DATASET
Content starts

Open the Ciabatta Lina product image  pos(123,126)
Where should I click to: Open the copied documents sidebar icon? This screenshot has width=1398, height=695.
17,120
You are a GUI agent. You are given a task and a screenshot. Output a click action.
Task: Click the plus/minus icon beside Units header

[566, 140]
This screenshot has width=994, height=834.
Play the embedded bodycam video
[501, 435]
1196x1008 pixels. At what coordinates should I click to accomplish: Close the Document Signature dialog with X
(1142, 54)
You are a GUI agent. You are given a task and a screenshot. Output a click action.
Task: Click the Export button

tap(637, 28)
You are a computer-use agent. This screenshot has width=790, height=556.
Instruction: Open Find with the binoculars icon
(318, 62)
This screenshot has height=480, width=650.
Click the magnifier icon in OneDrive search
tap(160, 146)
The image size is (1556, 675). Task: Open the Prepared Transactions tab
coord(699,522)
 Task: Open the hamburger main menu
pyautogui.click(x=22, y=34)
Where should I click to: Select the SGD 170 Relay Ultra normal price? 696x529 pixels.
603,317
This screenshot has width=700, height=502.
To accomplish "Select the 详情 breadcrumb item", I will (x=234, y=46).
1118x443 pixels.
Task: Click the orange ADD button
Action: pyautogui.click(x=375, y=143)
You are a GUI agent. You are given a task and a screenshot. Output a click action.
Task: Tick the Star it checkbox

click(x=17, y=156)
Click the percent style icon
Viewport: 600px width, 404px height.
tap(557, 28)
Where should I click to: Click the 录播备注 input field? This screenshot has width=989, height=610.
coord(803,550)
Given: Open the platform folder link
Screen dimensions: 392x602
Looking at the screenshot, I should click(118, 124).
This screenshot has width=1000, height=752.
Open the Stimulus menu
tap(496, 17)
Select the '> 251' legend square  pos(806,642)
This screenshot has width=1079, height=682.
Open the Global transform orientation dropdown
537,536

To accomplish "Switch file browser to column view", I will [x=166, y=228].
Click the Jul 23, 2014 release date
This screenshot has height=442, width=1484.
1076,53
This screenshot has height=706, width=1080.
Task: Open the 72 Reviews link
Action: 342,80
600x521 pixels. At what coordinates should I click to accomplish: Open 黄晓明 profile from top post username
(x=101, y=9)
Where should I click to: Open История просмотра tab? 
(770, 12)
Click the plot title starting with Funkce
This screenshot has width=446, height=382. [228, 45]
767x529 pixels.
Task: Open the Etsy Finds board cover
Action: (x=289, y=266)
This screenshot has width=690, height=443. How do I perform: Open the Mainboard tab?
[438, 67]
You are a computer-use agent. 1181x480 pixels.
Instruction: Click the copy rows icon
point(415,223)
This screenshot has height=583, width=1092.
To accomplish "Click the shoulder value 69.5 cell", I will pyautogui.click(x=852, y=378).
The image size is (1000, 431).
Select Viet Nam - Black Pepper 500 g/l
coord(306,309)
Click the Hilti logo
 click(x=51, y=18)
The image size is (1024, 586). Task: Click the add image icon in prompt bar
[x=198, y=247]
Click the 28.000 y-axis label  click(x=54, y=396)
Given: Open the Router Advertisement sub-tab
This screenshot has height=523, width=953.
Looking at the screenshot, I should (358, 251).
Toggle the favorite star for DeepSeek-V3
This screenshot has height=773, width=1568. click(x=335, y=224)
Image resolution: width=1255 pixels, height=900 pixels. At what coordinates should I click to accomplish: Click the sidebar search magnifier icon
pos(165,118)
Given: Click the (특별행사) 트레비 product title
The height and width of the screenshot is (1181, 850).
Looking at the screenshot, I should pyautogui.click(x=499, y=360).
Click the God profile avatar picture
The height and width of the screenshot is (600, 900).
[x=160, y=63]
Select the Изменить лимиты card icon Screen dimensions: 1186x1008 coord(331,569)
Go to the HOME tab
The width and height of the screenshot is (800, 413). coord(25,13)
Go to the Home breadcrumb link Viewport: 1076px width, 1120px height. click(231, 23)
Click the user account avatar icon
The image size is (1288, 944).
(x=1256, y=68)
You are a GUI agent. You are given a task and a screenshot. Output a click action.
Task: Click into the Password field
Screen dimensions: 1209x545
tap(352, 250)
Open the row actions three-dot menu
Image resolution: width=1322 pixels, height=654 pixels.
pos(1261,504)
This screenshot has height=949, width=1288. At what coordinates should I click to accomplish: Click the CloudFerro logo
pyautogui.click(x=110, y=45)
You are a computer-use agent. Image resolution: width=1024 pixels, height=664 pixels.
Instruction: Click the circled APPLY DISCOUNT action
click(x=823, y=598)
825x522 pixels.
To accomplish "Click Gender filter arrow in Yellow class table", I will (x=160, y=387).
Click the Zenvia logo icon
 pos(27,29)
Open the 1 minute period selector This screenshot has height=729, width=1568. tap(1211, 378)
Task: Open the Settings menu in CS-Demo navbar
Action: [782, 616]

Content ends

THE TASK
Your answer should consist solely of the lines above from the line with "Go to the HOME tab" to the line with "You are a computer-use agent. Image", both included, reproduced exactly.

ANSWER BOX
Go to the HOME tab
The width and height of the screenshot is (800, 413). coord(25,13)
Go to the Home breadcrumb link Viewport: 1076px width, 1120px height. click(231, 23)
Click the user account avatar icon
The image size is (1288, 944).
(x=1256, y=68)
You are a GUI agent. You are given a task and a screenshot. Output a click action.
Task: Click into the Password field
Screen dimensions: 1209x545
tap(352, 250)
Open the row actions three-dot menu
Image resolution: width=1322 pixels, height=654 pixels.
pos(1261,504)
This screenshot has height=949, width=1288. At what coordinates should I click to accomplish: Click the CloudFerro logo
pyautogui.click(x=110, y=45)
You are a computer-use agent. Image resolution: width=1024 pixels, height=664 pixels.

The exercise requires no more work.